Selenium supplementation, soluble tumor necrosis factor-alpha receptor type 1, and C-reactive protein during psoriasis therapy with narrowband ultraviolet B

Abstract

Objective: We examined the influence of supplementation with selenomethionine on soluble tumor necrosis factor-alpha receptor type 1 (sTNF-R1) and C-reactive protein (CRP) concentrations in patients with psoriasis who were treated with narrowband ultraviolet B.

Methods: Thirty-seven patients had narrowband ultraviolet B therapy five times a week and received 200 mug of selenium daily as selenomethionine (group 1, n = 19) or placebo (group 2, n = 18) for 4 wk. Assessment, performed at baseline, after 2 and 4 wk, and 4 wk after the end of treatment included measurement of the Psoriasis Area and Severity Index (PASI) and serum concentrations of selenium (micrograms per liter), sTNF-R1 (nanograms per milliliter), and CRP (milligrams per liter). Control sera were obtained from 20 healthy volunteers.

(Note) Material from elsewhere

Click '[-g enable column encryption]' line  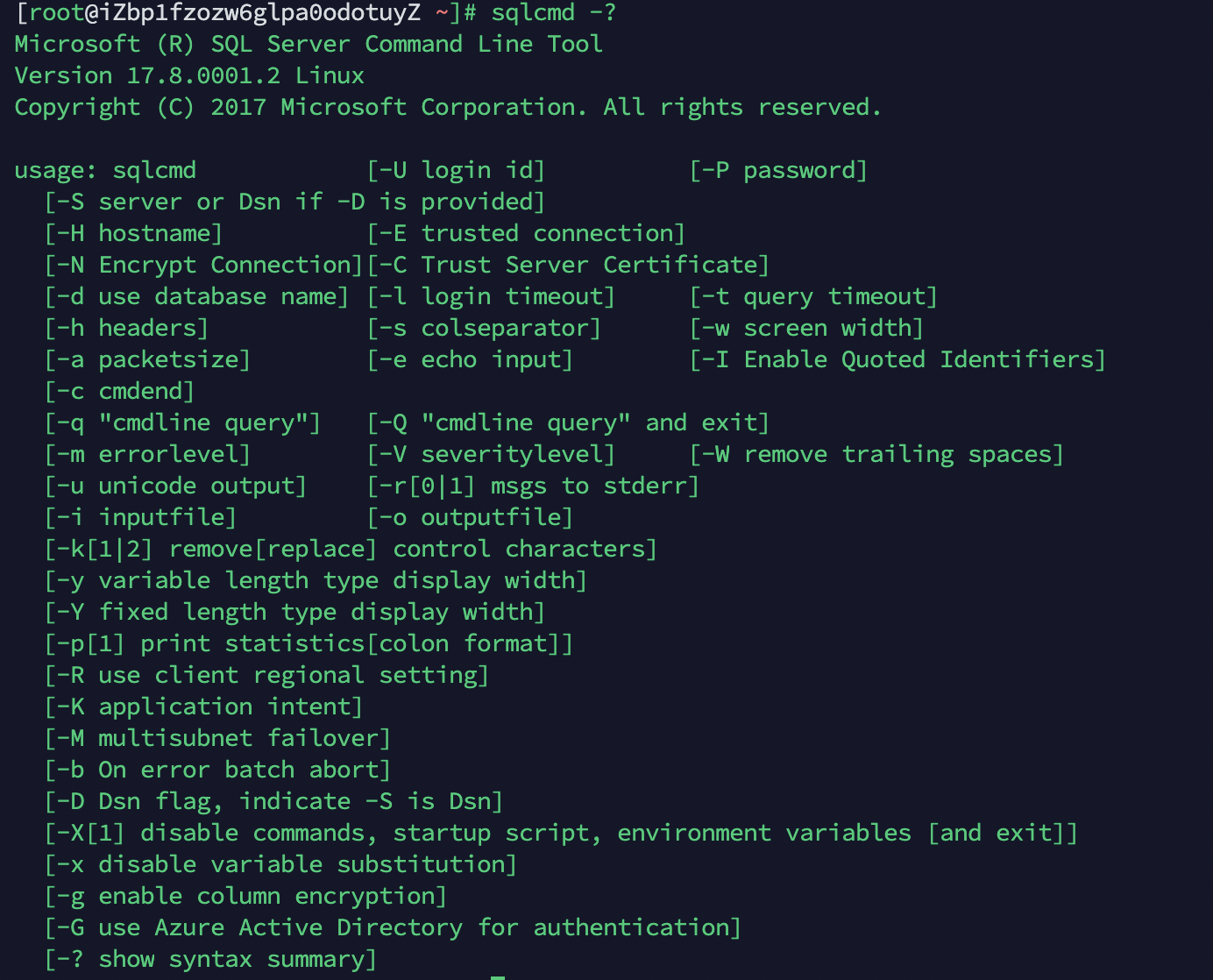pyautogui.click(x=245, y=896)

Results: Baseline PASI was 12.70 +/- 5.48 (13.02 +/- 6.25 in group 1 and 12.37 +/- 4.71 in group 2), selenium concentration was 50.55 +/- 9.54 (49.05 +/- 10.38 and 52.13 +/- 8.61, respectively), sTNF-R1 concentration was 1.91 +/- 0.38 (1.96 +/- 0.37 and 1.87 +/- 0.40, respectively), and CRP concentration was 25.34 +/- 8.27 (26.12 +/- 8.42 and 24.57 +/- 7.72). In controls, selenium concentration was 48.71 +/- 9.39 (P > 0.05 versus patients), sTNF-R1 concentration was 1.48 +/- 0.30 (P < 0.05), CRP concentration was <6. The baseline sTNF-R1 level correlated to PASI value (r = 0.40, P < 0.05) and CRP concentration (r = 0.36, P > 0.05). The treatment resulted in an almost parallel decrease in PASI in both groups. At 4 wk after the end of treatment, selenium concentrations were 83.77 +/- 5.13 in group 1 and 52.12 +/- 7.54 in group 2 (P < 0.05), sTNF-R1 concentrations were 1.72 +/- 0.27 and 1.47 +/- 0.26 (P < 0.05), and CRP concentrations were 7.72 +/- 4.23 and 8.15 +/- 3.32, respectively (P > 0.05). Selenium concentration correlated inversely with CRP in group 1.

Conclusion: The results confirm that sTNF-R1 and CRP concentrations are increated in active psoriasis and that supplementation with selenomethionine for 4 wk in safe doses is ineffacious as adjuvant therapy in patients with psoriasis.